- _Task_: Could you return, exactly as written, every line from the one containing "Image resolution: width=1512" through the last line of the entries below, leaving out the pictures?

[Saved entries]
━━━━━━━━━━━━━━━━━━━━

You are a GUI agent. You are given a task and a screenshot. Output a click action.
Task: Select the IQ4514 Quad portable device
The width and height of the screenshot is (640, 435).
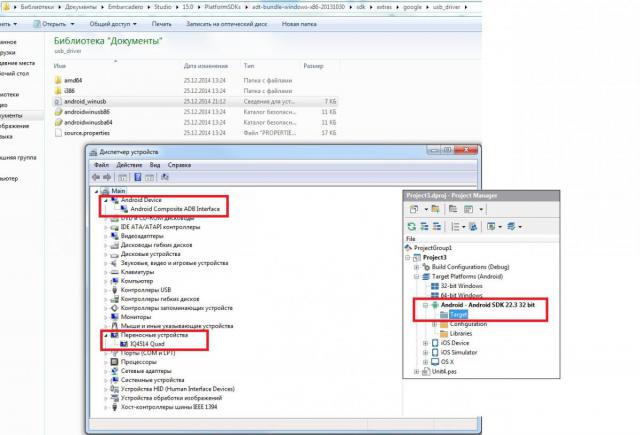pos(147,344)
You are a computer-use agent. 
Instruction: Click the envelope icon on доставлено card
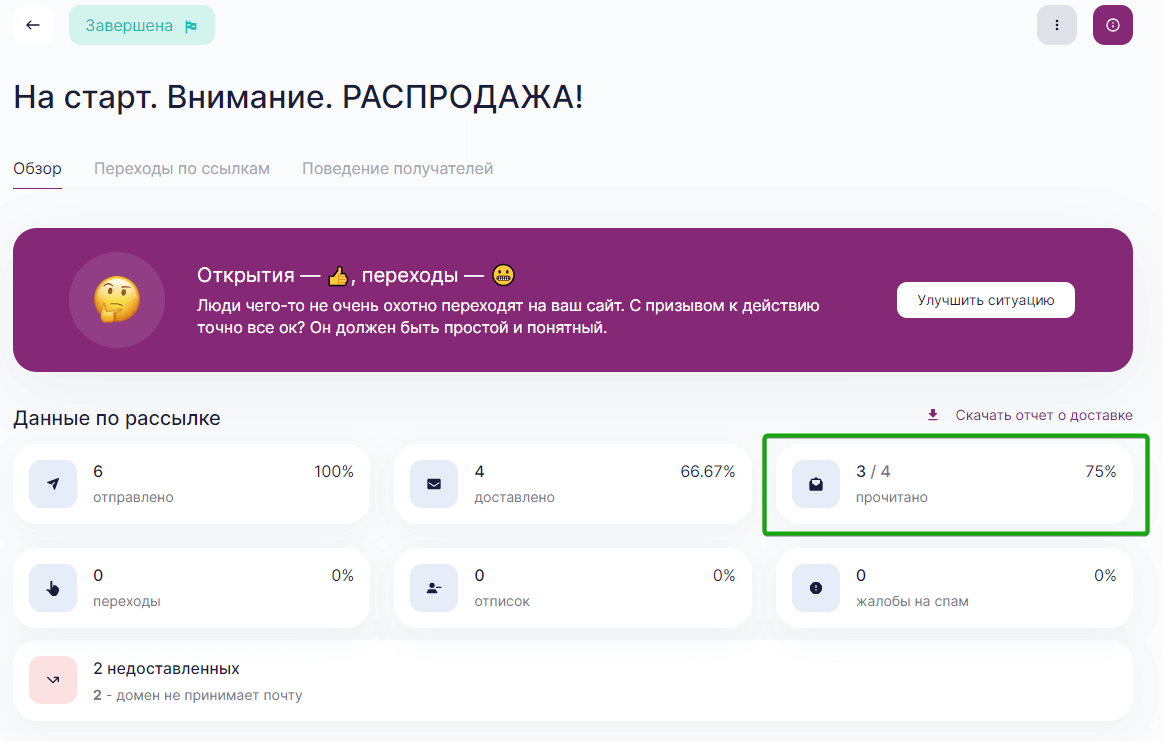coord(433,484)
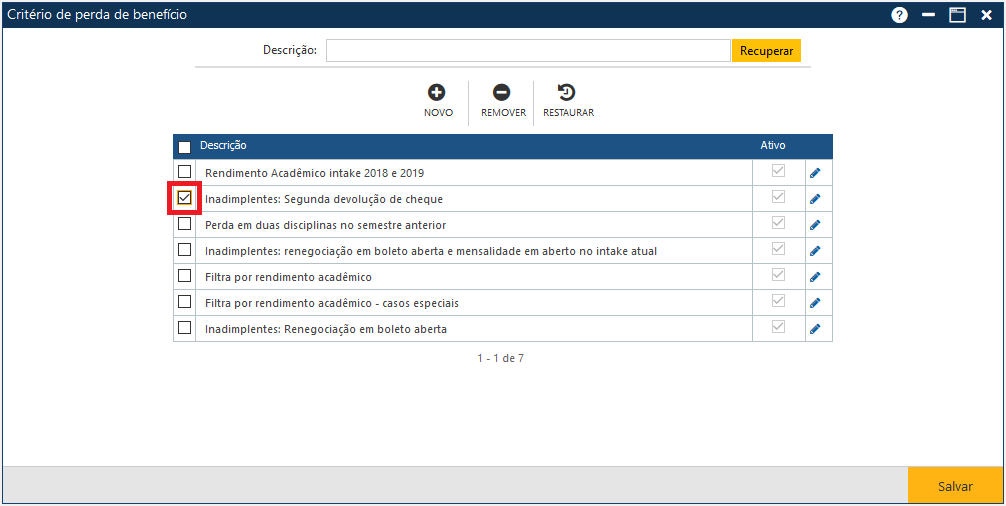The height and width of the screenshot is (506, 1006).
Task: Edit 'Inadimplentes: Renegociação em boleto aberta' pencil icon
Action: [x=815, y=329]
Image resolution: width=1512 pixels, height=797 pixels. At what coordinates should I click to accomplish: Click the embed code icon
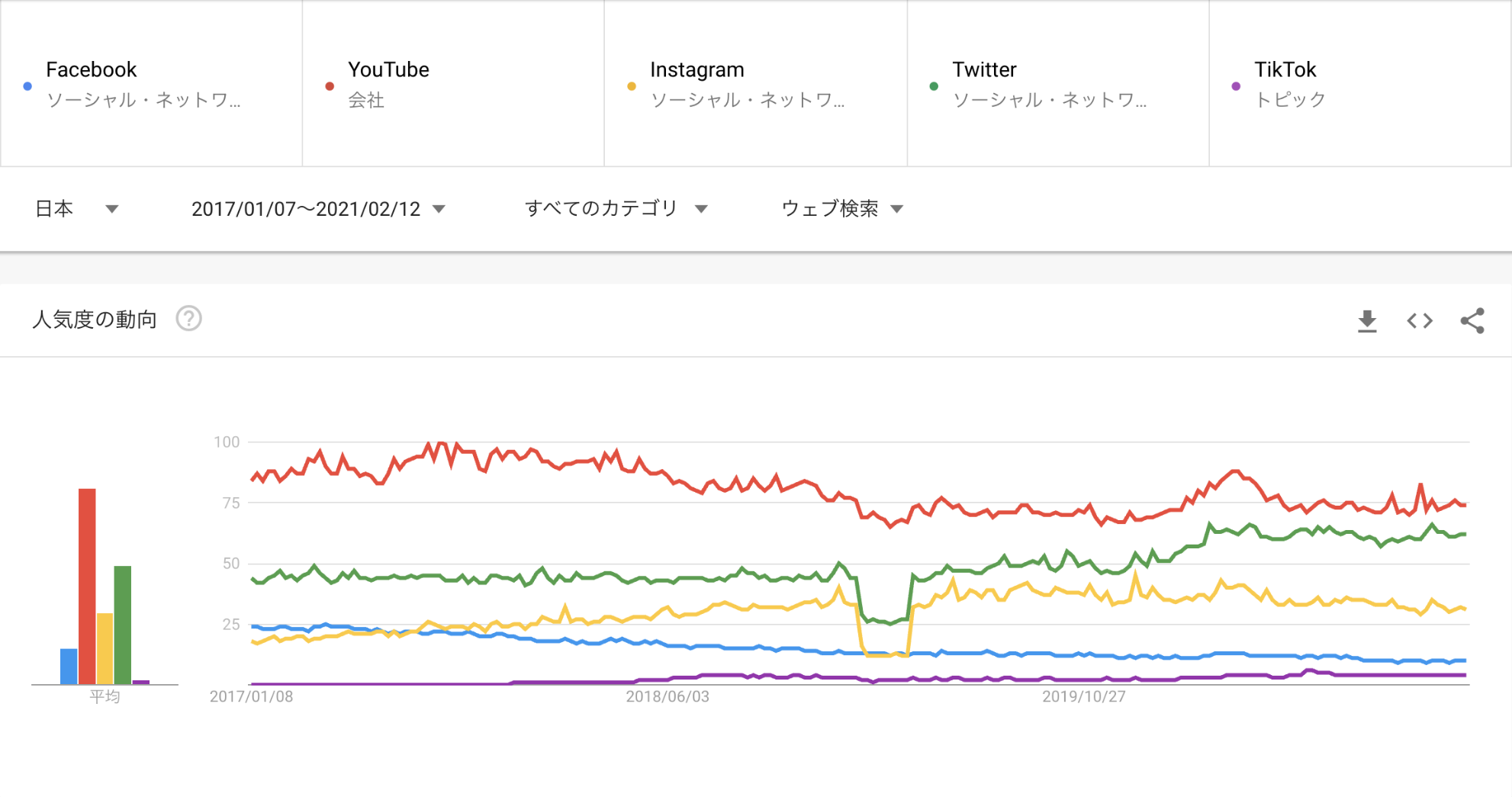pyautogui.click(x=1420, y=321)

━━━━━━━━━━━━━━━━━━━━

- _Solution for this task_:
Image resolution: width=1512 pixels, height=797 pixels. At what coordinates should I click to accomplish: Click the embed code icon
pyautogui.click(x=1420, y=321)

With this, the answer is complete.